From a health economic standpoint, the appropriateness of such testing must be carefully reviewed, remark Thomas Marwick (Cleveland Clinic, Ohio, USA) and co-authors in the Archives of Internal Medicine.
Exercise electrocardiography was performed in 2105 patients with a mean age of 64 years, of whom 310 (15%) were women. Of these patients, 845 (40%) had a history of myocardial infarction, 1143 (54%) had previously undergone percutaneous coronary intervention (PCI), and 962 (46%) had previously undergone coronary artery bypass graft surgery (CABG).
All patients were followed for a mean period of 5.7 years for cardiac mortality. Late exercise testing (>2 years post-PCI and >5 years post-CABG) was performed in 434 (38%) PCI patients and 435 (45%) CABG patients
Of the 262 (13%) patients with ischemia (defined as new or worsening wall motion abnormality), only 88 (34%) underwent subsequent revascularization.

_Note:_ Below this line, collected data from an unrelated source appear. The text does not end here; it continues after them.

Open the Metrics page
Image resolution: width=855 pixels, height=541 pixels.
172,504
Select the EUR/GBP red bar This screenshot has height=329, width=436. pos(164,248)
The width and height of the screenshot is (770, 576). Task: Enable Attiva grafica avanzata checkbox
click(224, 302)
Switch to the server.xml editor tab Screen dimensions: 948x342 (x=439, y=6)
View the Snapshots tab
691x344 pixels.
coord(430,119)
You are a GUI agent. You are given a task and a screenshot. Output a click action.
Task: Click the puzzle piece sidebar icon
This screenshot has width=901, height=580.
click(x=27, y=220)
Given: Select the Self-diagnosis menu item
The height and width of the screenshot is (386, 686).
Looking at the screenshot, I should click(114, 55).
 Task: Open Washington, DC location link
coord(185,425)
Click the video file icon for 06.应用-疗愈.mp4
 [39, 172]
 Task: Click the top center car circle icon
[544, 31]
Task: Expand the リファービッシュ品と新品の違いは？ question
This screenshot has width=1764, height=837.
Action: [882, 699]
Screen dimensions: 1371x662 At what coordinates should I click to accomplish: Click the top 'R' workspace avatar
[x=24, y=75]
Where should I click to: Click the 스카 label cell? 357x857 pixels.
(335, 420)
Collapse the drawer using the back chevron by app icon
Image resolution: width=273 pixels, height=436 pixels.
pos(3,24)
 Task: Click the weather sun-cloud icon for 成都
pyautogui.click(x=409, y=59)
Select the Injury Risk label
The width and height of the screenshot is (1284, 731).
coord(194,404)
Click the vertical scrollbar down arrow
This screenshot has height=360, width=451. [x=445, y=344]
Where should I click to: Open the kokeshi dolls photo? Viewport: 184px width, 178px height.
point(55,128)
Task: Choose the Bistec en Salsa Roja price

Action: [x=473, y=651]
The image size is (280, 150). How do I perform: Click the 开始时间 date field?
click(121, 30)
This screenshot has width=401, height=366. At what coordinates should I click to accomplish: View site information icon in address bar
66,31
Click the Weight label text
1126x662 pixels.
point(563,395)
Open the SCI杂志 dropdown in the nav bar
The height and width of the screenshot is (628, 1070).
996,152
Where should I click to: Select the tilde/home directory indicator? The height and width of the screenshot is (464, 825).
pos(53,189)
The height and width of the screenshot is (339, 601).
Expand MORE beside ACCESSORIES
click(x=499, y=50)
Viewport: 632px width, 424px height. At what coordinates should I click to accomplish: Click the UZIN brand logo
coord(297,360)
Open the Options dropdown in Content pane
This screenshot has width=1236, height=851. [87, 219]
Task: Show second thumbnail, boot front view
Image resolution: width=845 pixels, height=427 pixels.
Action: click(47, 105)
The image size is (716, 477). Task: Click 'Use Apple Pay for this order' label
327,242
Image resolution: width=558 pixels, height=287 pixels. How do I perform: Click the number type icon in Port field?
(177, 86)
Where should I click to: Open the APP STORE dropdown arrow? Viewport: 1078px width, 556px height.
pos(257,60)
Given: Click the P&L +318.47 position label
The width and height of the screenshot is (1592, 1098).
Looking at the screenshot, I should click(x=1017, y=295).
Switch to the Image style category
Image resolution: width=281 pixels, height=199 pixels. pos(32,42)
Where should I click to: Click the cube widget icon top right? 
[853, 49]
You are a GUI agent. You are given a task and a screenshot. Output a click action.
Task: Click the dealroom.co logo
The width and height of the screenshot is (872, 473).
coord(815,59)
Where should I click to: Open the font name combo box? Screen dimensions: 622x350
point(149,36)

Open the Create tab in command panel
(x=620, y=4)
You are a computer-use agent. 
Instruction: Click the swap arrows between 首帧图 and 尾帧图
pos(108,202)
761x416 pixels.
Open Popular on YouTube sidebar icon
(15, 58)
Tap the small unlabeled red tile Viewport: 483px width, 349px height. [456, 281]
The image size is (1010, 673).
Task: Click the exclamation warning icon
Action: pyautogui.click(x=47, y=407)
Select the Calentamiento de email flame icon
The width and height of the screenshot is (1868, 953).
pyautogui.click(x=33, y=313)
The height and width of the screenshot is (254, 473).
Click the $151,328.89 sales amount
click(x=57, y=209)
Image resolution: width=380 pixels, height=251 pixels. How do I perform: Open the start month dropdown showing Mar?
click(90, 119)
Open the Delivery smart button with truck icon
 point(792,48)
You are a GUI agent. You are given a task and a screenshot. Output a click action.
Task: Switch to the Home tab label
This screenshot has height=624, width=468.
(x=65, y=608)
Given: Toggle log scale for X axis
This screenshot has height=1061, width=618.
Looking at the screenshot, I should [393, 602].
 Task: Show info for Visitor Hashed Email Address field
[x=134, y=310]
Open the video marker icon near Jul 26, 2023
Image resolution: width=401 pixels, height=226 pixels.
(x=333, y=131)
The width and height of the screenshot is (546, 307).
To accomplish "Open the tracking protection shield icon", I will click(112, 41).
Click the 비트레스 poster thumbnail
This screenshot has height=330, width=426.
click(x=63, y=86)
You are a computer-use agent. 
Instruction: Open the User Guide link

Patients with ischemia on any post-revascularization ExE had significantly higher mortality than those without ischemia, at 8.0% versus 4.1% (p=0.03). Indeed, multivariate analysis showed that ischemia on ExE was strongly associated with death, at a statistically significant hazard ratio of 2.10 in patients tested early and late.
However, in nested models, clinical and stress test findings, but not echocardiographic features, were significantly associated with all-cause and cardiac mortality.
Subanalysis based on the magnitude of ischemia revealed no difference regarding benefit from revascularization.
Furthermore, looking at patients with specific single cardiac risk factors, including an ejection fraction of less than 50%, or with exercise capacity of less than 6 metabolic equivalents for task (METs), incomplete revascularization, prior heart failure or myocardial infarction, or presence of diabetes mellitus or hypertension failed to identify any subgroups of asymptomatic patients who would benefit from testing and revascularization.
In a related commentary, editorialist Mark Eisenberg (McGuill University, Quebec, Canada) says the current study provides a "compelling argument that routine periodic stress testing in asymptomatic patients following coronary revascularization is of little clinical benefit."
"Until well-supported data become available supporting such a strategy, routine testing in asymptomatic patients is probably not worth the effort," he adds.